Context: The original 02-cost-guardrails plan called for a Cloud Run service (the “L3 kill-switch”) that would subscribe to billing-alert Pub/Sub messages and auto-execute predefined responses — most importantly, scale the Tier-2 LLM deployment to 0 replicas at 100% of the GPU sub-budget. Mid-build we asked whether the kill-switch could itself be more dangerous than the bills it’s protecting against, given that scaling the LLM to zero during an active fire crisis would compromise the platform’s safety guarantee.

Considered:

  1. Build it as originally planned. Auto-kill at 100% of soft budget.
  2. Build a smarter version with crisis-state veto (don’t fire if an active alert exists in the past N hours), hard absolute thresholds rather than percentage-of-soft-budget, and per-category response gradations.
  3. Don’t build it. Rely on quotas + budget alerts + human response as the defense stack.

Decided: Don’t build it for the pilot.

Why: The math doesn’t justify the complexity at our scale.

  • Quotas are the actual hard ceiling. With NVIDIA_L4_GPUS = 2 the absolute maximum possible GPU spend is 2 × $0.896/hr × 730 hr = ~$1,308/mo. The API physically refuses to provision a third GPU. The “million-dollar bill” scenario requires someone first raising the quota — a deliberate human action with an audit trail.
  • Budget alerts at 25 / 50 / 75 / 90 / 100 / 110 / 120% of the soft budget already give humans seven escalating notifications.

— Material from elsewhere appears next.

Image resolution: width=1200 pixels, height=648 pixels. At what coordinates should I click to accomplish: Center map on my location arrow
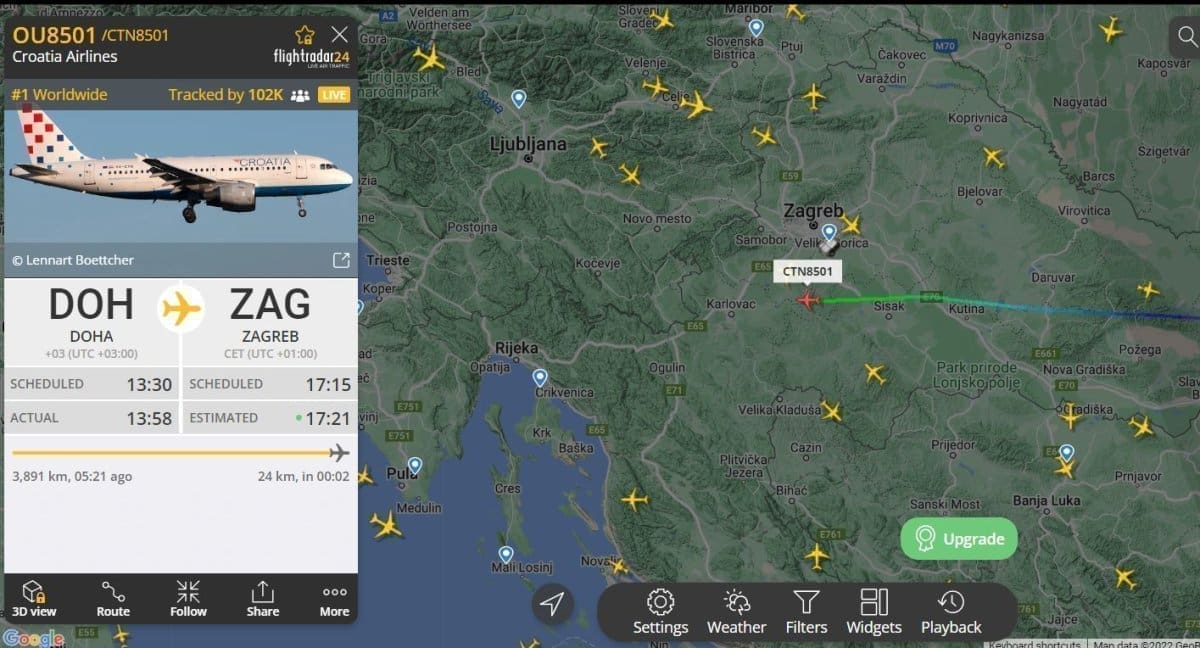pyautogui.click(x=552, y=603)
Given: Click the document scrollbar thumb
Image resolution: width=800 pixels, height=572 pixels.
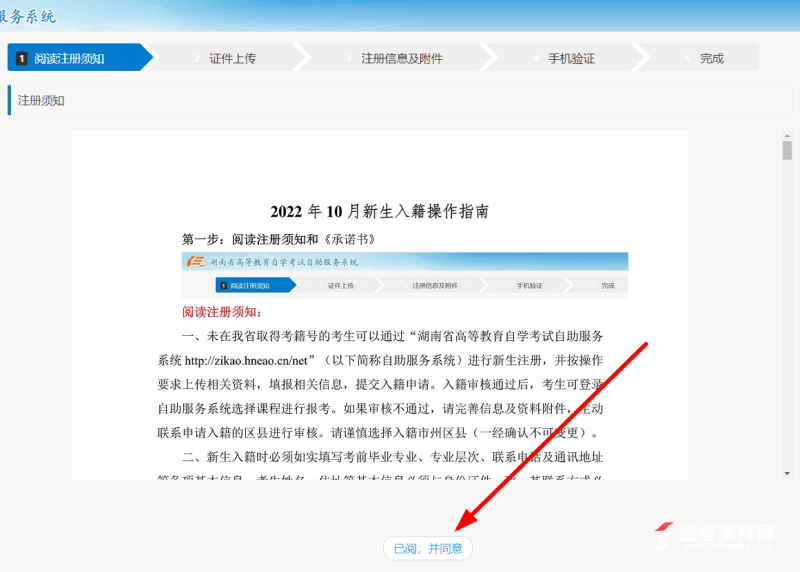Looking at the screenshot, I should (787, 151).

Critical thresholds page to Melissa’s phone.
  • Daily anomaly detection (built into Cloud Billing, free) flags day-over-day spikes.
  • The scenarios a kill-switch saves us from require simultaneous failure of (a) quotas being raised inappropriately, (b) human alert response, (c) Google’s anomaly detection. Plausible but rare.
  • The cost of a false-positive kill is high — scaling the Tier-2 LLM to 0 during a real fire compromises the platform’s safety guarantee. The crisis-state-veto design that addresses this adds complexity that has to be right.
  • The ongoing maintenance cost of a Cloud Run service, IAM, OIDC verification, action handlers, and tests is meaningful — and we’d be carrying it forever for a contingency that the math says is bounded by the quotas.

What would change the answer:

  • Multi-building pilot with larger budgets where the quota math no longer bounds catastrophe at ~$1,300/mo.
  • Multiple humans in the on-call rotation where it’s easier for an alert chain to slip through.
  • An incident where the absence of L3 cost us real money.

If any of those trigger, revisit. Until then the defense stack is quotas + alerts + human response.

Implications:

  • The infra/kill-switches/ scaffolding (Cloud Run service handler) is deleted from the repo.
  • 02-cost-guardrails.md §5 (the “L3 — Automated kill switches” section) is rewritten as “considered and deferred — see decisions log.”
  • Gitea issues #17 Kill-switch Cloud Run service and #30 CE-05: Kill-switch end-to-end verification are closed as won’t-do, with cross-links to this decision.
  • Contributor-brief CE-05 and CE-13 are dropped from the cloud-engineer scope.
  • The billing-alerts Pub/Sub topic stays in modules/billing-guardrails — it’s still the destination for budget-alert messages, it just doesn’t have a programmatic consumer for now. Pub/Sub message retention (7 days) means historical alerts are queryable for incident postmortems.
  • M01 verification item #5 (synthetic budget alert triggers kill-switch) is replaced by a simpler verification: synthetic budget alert publishes to the topic and is observable via gcloud pubsub topics.